Con voz ronca por el llanto, Caitlin pidió permiso para salir a que le diese el aire. Sus padres accedieron, pero solo a condición de que Judith fuese con ella.

—No —dijo Caitlin—. Necesito estar sola. No me alejaré mucho.

El señor y la señora Bailey consintieron a regañadientes.

Caitlin abandonó la casa y vagó sin rumbo, carcomida por el dolor y la culpabilidad. Dolor por el destino de su amiga, que había echado a perder su futuro. Dolor por ella misma, atada de manos y amordazada por el acuerdo secreto con Derek Mallory. Pero sin duda, lo peor era la culpabilidad. Los remordimientos de no haber accedido a hablar con Linda después de la declaración del primo de esta.

¿Qué razones podía haber tenido su amiga para dilapidar su buena posición y la reputación de su familia?

Los jardines de la propiedad terminaban en una zanja. Al otro lado se extendía una tierra de labranza, salpicada aquí y allá por unos pocos árboles. Caitlin aceleró el paso, fustigada por una y mil preguntas para las que no tenía respuesta.

¿Por qué Linda no le había hablado sobre sus planes? ¿Es que no confiaba en ella? ¿No le había dado suficiente muestras de amistad y lealtad?

—¿Por qué? —murmuraba una y otra vez—. ¿Por qué?

El cielo tronó sobre Fenimore Hill. La lluvia cayó inmisericorde, y solo entonces reaccionó Caitlin, emprendiendo el camino de regreso. Pero ya era demasiado tarde.

Llegó a casa empapada y con los labios azules. Sus padres se asustaron al verla, y con razón. Judith la había estado buscando, después de redactar la carta para los Herrington, pero no había podido dar con ella. Todo este tiempo la habían creído oculta en alguno de los cobertizos que rodeaban la propiedad.

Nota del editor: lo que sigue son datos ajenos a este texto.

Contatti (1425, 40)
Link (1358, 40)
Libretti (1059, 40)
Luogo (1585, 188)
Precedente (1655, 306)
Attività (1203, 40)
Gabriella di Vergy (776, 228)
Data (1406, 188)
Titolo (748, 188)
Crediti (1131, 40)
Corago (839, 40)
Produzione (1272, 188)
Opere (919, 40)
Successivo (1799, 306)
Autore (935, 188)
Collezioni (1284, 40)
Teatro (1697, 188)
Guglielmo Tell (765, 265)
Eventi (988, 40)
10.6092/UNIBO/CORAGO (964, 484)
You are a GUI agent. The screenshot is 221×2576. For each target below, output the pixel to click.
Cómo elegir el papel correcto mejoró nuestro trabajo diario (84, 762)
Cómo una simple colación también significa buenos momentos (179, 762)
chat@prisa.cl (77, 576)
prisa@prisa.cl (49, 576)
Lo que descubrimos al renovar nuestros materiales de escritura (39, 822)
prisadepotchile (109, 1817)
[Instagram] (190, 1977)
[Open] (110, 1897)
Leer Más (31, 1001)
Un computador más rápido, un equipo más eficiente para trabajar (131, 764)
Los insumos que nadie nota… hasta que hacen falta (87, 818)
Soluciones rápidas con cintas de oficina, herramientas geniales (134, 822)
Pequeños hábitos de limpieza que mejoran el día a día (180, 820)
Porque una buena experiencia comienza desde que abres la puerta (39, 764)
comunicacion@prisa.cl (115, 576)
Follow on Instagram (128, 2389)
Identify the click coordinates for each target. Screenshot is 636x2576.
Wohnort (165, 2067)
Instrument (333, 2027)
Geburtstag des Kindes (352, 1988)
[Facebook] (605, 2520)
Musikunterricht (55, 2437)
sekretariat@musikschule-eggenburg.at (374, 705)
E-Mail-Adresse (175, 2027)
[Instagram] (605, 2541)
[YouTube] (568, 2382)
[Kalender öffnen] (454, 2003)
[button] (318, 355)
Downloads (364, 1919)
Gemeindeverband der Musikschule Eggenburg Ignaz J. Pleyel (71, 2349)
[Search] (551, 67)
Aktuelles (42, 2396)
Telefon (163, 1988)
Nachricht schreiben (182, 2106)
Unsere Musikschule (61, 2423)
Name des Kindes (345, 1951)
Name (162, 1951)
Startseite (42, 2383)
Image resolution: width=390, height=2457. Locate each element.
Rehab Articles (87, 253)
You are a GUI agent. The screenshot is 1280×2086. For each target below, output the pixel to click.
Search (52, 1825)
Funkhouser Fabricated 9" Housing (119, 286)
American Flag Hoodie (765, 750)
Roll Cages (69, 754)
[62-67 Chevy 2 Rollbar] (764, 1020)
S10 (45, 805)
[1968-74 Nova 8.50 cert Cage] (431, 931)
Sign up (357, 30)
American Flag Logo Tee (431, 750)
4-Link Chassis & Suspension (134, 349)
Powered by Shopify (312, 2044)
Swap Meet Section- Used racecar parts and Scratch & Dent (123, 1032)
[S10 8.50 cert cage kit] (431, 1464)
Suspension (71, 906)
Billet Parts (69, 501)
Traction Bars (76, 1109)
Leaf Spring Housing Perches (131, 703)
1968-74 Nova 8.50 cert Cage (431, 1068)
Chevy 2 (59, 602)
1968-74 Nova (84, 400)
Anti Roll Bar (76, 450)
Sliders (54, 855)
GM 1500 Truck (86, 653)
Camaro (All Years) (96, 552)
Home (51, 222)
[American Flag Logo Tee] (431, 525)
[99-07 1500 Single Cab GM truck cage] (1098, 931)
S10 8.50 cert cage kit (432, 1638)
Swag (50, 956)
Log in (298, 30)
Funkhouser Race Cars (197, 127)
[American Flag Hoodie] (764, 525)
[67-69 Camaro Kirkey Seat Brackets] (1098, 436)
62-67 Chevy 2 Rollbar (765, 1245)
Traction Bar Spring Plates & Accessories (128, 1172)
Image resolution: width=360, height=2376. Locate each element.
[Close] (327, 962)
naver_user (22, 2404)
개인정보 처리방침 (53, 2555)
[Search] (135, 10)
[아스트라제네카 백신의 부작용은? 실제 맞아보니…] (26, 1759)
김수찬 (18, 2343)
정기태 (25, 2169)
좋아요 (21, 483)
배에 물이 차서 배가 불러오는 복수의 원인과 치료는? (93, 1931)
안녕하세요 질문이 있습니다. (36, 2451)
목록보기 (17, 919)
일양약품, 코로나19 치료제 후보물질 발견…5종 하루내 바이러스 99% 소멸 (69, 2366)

Caitlin tiritaba cuando la metieron en la cama. En vano frotaron sus miembros y la cubrieron con mantas, después de obligarla a tomar un baño caliente. Los temblores que sufría eran fruto de la fiebre.

Tantos disgustos habían hecho mella no solo en su ánimo, sino en su estado de salud, y ahora tendría que pagar las consecuencias.